Меню
Назад » »

А.Ф.Лосев. ИСТОРИЯ АНТИЧНОЙ ЭСТЕТИКИ. СОФИСТЫ. СОКРАТ. ПЛАТОН (99)

§10. Творчески-жизненные модификации

Субъект-объектное тождество в эстетическом принципе может быть односторонне представлено – как по преимуществу объективное и как по преимуществу субъективное. Объективная данность такого субъект-объектного тождества есть смысловая предметность, которая нами рассмотрена в предыдущем параграфе. Сейчас у нас на очереди рассмотрение субъект-объектного тождества в его субъективной данности. Как объект, отражая на себе стихию субъекта, становился уже не просто объектом, но образом, смыслом, моделью и символом, точно так же и субъект как носитель объекта, отражающий на себе его объективную реальность, оказывается уже не просто субъектом, но субъектом, творящим объективную стихию жизни, становится творчески-жизненной модификациейобщеэстетического принципа.

1. Первообраз, или образец (paradeigma)

> **СПИСОК ЗАДАНИЙ**
**1)** Что во фрагменте о творчески-жизненных модификациях названо объективной данностью субъект-объектного тождества?
**2)** Перепечатайте из фрагмента всё, начиная со слов «А.Ф.Лосев. ИСТОРИЯ АНТИЧНОЙ» и вплоть до слов «творчески-жизненной модификациейобщеэстетического принципа.».

> **ПРЕДСТАВЛЕННЫЙ МАТЕРИАЛ**
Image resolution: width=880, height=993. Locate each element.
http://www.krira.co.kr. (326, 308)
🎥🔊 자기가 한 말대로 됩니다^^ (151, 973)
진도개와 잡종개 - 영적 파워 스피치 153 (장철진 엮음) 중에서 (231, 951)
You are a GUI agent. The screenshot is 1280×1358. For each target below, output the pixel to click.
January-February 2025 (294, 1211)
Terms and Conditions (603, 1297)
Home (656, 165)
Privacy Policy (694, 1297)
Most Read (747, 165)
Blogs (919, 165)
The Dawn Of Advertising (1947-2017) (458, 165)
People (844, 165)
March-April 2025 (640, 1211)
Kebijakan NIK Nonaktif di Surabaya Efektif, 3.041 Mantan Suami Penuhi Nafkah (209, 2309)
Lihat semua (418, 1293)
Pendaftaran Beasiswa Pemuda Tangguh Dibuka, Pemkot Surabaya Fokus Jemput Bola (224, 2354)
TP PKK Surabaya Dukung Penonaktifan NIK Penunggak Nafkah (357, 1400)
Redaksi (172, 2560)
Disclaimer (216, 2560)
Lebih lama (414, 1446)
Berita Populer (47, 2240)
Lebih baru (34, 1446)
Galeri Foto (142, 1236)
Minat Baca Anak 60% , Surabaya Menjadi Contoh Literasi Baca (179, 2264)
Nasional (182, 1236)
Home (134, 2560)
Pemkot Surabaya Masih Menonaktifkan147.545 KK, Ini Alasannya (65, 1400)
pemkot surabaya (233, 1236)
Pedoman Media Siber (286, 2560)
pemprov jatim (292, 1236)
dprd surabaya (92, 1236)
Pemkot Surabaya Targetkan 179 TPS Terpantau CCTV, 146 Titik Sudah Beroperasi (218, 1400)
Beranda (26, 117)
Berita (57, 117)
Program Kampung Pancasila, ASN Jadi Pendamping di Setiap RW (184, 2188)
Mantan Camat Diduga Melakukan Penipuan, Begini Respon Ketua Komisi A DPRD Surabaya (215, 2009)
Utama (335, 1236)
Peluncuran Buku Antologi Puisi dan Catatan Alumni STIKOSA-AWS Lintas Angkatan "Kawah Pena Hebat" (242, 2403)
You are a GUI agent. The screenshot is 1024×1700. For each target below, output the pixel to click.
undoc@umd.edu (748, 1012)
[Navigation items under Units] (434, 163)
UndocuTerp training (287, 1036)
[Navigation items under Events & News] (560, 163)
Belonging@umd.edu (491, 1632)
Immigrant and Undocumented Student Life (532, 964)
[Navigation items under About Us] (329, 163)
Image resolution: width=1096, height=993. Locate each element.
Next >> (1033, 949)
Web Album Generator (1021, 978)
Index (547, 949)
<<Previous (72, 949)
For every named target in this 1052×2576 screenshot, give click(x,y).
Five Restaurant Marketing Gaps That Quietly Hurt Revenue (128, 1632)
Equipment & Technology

> **ОТВЕТЫ ПО ЗАДАНИЯМ**
**1)** Смысловая предметность.

**2)**
А.Ф.Лосев. ИСТОРИЯ АНТИЧНОЙ ЭСТЕТИКИ. СОФИСТЫ. СОКРАТ. ПЛАТОН (99)

§10. Творчески-жизненные модификации

Субъект-объектное тождество в эстетическом принципе может быть односторонне представлено – как по преимуществу объективное и как по преимуществу субъективное. Объективная данность такого субъект-объектного тождества есть смысловая предметность, которая нами рассмотрена в предыдущем параграфе. Сейчас у нас на очереди рассмотрение субъект-объектного тождества в его субъективной данности. Как объект, отражая на себе стихию субъекта, становился уже не просто объектом, но образом, смыслом, моделью и символом, точно так же и субъект как носитель объекта, отражающий на себе его объективную реальность, оказывается уже не просто субъектом, но субъектом, творящим объективную стихию жизни, становится творчески-жизненной модификациейобщеэстетического принципа.